Xuan Bello, poeta español, hizo entrada a continuación. Oriundo de Asturias, Bello trajo las voces olvidadas de los campos donde creció. La memoria andante, como el Quijote y Sancho Panza. La alegría de la tradición que se niega a morir ante lo terrible de las máquinas y del capital. Lo rural; lo provincial. Poemas de verde esplendor; la lejanía de los amaneceres, el canto de los tordos negros ya en vuelo a casa.
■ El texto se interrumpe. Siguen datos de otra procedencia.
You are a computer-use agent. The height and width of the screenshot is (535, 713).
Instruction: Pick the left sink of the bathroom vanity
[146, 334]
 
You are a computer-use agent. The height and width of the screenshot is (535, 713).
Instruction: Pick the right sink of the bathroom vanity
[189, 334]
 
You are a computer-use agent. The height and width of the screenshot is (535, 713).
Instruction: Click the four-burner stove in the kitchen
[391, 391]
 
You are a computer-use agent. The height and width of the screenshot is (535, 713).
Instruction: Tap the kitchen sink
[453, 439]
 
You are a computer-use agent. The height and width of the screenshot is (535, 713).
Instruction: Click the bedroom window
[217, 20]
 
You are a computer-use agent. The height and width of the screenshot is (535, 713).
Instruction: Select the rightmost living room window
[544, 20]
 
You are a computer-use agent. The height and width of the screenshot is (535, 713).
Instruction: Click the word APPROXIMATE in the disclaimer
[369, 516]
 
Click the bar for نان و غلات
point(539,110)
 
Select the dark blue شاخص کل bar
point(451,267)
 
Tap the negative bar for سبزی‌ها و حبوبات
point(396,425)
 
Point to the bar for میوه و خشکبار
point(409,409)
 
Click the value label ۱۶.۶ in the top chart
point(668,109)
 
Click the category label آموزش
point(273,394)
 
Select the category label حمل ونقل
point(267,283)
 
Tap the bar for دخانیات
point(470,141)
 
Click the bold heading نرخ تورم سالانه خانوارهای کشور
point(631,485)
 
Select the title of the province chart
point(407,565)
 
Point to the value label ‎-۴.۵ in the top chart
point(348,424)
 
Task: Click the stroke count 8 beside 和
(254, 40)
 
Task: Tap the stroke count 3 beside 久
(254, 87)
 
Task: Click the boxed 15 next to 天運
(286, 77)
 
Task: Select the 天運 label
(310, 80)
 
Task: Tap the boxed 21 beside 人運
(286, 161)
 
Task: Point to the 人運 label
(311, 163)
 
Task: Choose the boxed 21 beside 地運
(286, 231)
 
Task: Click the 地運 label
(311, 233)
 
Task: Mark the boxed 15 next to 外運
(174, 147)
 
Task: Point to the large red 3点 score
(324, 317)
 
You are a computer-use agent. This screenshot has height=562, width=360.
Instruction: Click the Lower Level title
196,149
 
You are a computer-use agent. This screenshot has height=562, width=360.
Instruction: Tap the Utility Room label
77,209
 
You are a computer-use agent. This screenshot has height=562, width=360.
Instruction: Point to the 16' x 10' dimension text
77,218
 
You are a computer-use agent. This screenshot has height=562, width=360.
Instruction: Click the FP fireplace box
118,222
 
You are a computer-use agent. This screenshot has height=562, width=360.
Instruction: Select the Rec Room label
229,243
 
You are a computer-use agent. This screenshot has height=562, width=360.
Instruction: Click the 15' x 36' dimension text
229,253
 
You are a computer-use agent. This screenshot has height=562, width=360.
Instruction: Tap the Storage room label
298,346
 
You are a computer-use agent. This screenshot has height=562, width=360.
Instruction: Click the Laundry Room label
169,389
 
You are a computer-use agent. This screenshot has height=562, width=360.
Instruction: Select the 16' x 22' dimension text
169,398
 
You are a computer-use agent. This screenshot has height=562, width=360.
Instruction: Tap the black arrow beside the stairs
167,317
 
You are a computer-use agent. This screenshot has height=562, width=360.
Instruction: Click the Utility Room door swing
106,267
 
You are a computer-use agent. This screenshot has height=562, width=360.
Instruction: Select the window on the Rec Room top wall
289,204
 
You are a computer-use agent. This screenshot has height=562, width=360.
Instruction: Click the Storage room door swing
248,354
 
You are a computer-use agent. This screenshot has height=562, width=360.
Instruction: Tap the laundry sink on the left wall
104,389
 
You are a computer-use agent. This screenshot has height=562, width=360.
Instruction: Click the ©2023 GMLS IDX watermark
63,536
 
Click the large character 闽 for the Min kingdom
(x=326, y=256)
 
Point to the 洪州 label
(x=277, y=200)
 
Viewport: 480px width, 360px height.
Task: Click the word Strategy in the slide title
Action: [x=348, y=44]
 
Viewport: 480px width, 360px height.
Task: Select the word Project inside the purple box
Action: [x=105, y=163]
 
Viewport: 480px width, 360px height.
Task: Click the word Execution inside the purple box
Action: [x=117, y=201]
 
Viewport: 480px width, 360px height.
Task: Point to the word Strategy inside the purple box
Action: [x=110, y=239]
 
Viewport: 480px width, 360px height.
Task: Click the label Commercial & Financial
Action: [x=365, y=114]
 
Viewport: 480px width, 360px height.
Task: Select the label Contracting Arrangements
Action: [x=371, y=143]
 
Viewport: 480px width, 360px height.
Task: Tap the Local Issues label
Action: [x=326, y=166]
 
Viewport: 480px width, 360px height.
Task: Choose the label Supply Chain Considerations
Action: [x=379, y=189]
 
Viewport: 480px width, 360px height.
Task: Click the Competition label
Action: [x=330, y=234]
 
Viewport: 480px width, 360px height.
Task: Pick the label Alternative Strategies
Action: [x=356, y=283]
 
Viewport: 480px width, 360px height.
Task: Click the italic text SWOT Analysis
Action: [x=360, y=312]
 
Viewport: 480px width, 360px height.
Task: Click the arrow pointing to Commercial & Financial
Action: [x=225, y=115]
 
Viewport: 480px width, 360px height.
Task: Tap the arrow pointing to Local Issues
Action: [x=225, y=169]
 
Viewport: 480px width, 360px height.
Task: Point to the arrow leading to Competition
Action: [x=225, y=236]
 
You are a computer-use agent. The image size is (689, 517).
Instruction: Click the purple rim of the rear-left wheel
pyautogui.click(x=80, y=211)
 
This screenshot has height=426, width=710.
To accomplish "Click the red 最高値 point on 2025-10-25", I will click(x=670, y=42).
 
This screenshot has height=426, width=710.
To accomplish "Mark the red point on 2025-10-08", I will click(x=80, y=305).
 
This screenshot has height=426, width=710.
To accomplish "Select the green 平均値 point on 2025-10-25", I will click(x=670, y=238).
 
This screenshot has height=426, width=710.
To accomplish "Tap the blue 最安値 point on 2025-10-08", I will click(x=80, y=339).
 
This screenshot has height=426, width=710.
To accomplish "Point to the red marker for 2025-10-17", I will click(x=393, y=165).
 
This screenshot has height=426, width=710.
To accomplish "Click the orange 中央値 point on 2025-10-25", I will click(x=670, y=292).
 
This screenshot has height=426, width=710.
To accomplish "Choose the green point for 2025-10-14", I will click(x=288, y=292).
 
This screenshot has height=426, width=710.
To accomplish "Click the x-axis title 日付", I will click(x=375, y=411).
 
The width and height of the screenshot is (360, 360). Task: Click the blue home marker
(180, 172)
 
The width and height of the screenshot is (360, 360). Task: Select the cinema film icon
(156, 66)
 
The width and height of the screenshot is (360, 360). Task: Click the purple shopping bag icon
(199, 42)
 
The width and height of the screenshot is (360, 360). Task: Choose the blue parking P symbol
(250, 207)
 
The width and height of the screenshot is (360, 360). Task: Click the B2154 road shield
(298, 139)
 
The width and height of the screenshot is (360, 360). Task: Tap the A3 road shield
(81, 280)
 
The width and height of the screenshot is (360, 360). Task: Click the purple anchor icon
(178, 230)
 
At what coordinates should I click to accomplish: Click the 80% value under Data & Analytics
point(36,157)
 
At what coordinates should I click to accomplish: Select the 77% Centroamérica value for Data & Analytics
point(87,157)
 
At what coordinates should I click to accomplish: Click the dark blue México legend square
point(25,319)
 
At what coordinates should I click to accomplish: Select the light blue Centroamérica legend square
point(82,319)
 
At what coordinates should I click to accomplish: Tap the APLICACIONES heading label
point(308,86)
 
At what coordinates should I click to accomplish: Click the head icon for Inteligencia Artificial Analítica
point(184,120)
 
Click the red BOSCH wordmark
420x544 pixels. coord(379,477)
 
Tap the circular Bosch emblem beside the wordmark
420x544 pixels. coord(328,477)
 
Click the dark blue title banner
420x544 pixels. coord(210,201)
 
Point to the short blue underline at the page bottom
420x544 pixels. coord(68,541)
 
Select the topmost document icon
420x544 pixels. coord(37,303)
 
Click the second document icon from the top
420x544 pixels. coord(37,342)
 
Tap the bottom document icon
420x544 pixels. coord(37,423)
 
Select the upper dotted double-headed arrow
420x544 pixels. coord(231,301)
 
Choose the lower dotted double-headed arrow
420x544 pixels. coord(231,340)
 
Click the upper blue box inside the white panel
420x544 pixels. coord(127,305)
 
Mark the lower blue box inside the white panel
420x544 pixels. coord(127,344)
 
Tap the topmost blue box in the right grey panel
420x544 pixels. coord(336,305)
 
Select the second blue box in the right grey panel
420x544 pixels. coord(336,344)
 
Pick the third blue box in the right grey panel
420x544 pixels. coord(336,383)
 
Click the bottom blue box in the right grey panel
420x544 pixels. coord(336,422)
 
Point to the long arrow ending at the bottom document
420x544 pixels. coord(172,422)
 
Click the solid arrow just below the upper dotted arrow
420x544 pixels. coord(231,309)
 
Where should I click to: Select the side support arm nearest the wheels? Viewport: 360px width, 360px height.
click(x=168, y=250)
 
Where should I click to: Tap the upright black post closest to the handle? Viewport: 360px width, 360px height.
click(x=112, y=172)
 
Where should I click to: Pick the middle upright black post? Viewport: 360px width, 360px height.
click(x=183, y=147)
En el cierre, a las 7:40 minutos de la noche, apareció el poeta homenajeado. Su nombre: Reynaldo Pérez Só. A primera vista, se me pareció a la sombra de Fernando Pessoa. Cuando se aproximaba al micrófono, en el medio del teatro, sentí la liviandad de su estructura corporal poblado solo de palabras. “Le agradezco a la vida de haberme puesto aquí”, dijo. “Mi poesía, como ustedes saben, es a pedazos”. Y cuando dijo eso, el ambiente de la Sala José Félix Ribas respiró el aura mágica de aquel pájaro nervioso ante la comunión festiva. Toda la sala vibró. Cada palabra dicha por Reynaldo Pérez Só parece ser trabajada con los huesos, en efecto. Cierto temblor en sus alas lo acomodaba más en su frágil existencia. Sentí que lo habitan voces de la muerte; voces que le quitan algo con cada palabra de alquimista. Al encenderse las luces, la eternidad ya no es la misma. Había terminado la comunión poética.